WORK REQUEST: Figure out how many lines in the records below hold the string "agent". That number alone is the answer.

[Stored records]
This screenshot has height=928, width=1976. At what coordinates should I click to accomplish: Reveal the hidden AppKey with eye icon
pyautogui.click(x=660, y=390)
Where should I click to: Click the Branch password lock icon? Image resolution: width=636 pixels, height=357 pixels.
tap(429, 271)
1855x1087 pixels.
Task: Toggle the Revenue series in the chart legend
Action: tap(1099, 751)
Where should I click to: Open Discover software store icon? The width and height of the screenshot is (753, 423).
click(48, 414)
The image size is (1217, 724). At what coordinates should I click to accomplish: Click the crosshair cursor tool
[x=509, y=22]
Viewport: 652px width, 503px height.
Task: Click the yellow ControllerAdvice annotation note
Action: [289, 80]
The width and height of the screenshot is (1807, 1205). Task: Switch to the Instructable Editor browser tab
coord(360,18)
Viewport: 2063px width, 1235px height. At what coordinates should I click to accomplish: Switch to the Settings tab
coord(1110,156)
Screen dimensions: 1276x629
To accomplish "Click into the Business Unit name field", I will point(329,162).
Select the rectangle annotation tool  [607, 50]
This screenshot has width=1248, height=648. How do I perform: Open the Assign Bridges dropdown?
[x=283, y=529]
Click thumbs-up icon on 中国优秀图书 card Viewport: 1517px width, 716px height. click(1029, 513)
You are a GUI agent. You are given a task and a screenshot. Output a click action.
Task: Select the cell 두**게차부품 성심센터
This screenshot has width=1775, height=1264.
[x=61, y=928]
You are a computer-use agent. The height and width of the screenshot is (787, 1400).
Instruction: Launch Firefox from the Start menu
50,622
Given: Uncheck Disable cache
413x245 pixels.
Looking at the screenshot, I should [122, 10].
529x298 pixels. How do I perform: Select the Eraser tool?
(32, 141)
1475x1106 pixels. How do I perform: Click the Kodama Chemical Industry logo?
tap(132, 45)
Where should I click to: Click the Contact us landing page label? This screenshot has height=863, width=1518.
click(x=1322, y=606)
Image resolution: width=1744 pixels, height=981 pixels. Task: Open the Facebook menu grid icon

RESPONSE TO THE EXERCISE: 2